🤖 AI Summary
This study addresses the challenges of identifying Schwartz values in political texts, where contextual cues are often implicit and adjacent values are easily confounded. It presents the first systematic evaluation of how context length (sentence-, window-, or document-level), integration of external moral knowledge via retrieval augmentation, and model scale—ranging from DeBERTa-base/large to zero-shot large language models (12B–123B parameters)—affect recognition performance. Results show that full-document context improves DeBERTa’s macro F1 by 3.8–4.8 points; retrieval-augmented moral knowledge consistently yields gains across all settings; increasing model scale does not uniformly enhance performance; and early fusion of external knowledge significantly outperforms late fusion, particularly for social-oriented or easily confusable values.
📝 Abstract
Detecting Schwartz values in political text is difficult because implicit cues often depend on surrounding arguments and fine-grained distinctions between neighboring values. We study when context and explicit moral knowledge help sentence-level value detection. Using the ValuesML/Touch{é} ValueEval format, we compare sentence, window, and full-document inputs; no-RAG and retrieval-augmented settings with a curated moral knowledge base; supervised DeBERTa-v3-base/large encoders; and zero-shot LLMs from 12B to 123B parameters. The results show that more context is not uniformly better: full-document context improves supervised DeBERTa encoders by 3.8--4.8 macro-F1 points over sentence-only input, but does not consistently help zero-shot LLMs.

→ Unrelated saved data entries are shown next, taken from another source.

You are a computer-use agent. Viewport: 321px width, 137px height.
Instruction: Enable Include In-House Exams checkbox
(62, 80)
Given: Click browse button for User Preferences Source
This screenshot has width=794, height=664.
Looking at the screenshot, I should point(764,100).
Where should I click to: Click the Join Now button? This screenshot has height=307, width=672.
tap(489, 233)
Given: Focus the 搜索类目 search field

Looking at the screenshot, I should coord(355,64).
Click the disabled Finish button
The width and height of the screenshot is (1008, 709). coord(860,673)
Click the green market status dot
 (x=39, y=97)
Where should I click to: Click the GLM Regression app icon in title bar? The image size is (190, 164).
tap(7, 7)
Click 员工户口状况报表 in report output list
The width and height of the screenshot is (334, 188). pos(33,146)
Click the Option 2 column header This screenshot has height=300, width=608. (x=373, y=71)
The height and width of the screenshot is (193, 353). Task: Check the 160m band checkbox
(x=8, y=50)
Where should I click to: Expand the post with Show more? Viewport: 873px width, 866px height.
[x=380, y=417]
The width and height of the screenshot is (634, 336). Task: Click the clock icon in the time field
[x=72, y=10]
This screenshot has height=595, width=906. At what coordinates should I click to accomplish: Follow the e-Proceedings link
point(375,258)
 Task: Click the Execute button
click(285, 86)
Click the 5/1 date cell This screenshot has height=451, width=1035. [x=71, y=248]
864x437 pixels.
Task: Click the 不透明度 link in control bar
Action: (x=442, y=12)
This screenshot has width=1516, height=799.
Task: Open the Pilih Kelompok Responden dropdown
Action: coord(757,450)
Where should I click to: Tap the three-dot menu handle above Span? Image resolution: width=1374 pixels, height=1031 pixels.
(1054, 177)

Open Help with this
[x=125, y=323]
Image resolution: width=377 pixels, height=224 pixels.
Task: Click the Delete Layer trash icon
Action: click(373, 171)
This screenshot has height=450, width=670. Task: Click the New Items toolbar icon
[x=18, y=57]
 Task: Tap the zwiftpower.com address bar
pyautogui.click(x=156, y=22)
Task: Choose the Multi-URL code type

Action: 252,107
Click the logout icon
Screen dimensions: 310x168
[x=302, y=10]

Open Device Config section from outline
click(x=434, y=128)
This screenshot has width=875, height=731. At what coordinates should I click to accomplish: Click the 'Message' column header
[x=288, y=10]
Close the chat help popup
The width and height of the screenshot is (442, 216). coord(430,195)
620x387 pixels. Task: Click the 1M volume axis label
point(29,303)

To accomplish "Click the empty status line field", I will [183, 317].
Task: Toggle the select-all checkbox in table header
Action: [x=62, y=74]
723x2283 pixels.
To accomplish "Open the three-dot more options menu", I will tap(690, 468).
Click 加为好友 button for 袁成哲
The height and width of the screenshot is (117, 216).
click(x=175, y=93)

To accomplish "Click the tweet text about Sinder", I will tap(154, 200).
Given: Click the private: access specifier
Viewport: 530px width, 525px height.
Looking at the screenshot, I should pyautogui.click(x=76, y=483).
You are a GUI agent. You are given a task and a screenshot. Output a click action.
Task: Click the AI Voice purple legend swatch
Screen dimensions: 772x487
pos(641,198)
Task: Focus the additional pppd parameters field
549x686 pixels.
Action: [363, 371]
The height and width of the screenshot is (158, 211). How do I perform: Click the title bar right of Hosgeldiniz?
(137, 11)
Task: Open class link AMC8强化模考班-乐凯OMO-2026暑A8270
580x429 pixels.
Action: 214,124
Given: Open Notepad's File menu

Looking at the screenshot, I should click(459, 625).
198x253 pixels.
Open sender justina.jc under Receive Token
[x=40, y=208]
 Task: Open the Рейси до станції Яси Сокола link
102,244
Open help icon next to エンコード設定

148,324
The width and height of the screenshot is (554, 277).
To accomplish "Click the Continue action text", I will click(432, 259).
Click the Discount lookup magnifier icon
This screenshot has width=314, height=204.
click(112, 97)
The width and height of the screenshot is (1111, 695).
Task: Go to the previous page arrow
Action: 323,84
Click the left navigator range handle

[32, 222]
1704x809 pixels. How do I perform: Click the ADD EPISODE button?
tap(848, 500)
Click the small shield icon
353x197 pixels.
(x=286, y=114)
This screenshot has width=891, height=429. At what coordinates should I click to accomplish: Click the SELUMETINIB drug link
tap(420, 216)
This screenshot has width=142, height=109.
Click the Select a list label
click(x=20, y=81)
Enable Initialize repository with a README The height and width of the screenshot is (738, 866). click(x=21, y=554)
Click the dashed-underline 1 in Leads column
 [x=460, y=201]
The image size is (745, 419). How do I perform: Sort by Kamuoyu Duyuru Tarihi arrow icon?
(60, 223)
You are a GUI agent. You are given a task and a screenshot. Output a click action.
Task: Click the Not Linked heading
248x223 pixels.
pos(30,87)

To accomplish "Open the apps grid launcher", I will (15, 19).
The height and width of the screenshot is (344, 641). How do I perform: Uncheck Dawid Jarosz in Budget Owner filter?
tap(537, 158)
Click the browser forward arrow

Retrieved moral knowledge is more consistently useful in matched comparisons, improving each tested model family and context condition under early fusion. However, scaling from DeBERTa-v3-base to large and from 12B to larger LLMs does not guarantee gains, and simple early fusion outperforms the tested late-fusion and cross-attention RAG variants for encoders. Per-value analyses show that context and retrieval help most for socially situated or conceptually confusable values. These findings suggest that value-sensitive NLP should evaluate context, knowledge, and model family jointly rather than treating longer inputs or larger models as universal improvements.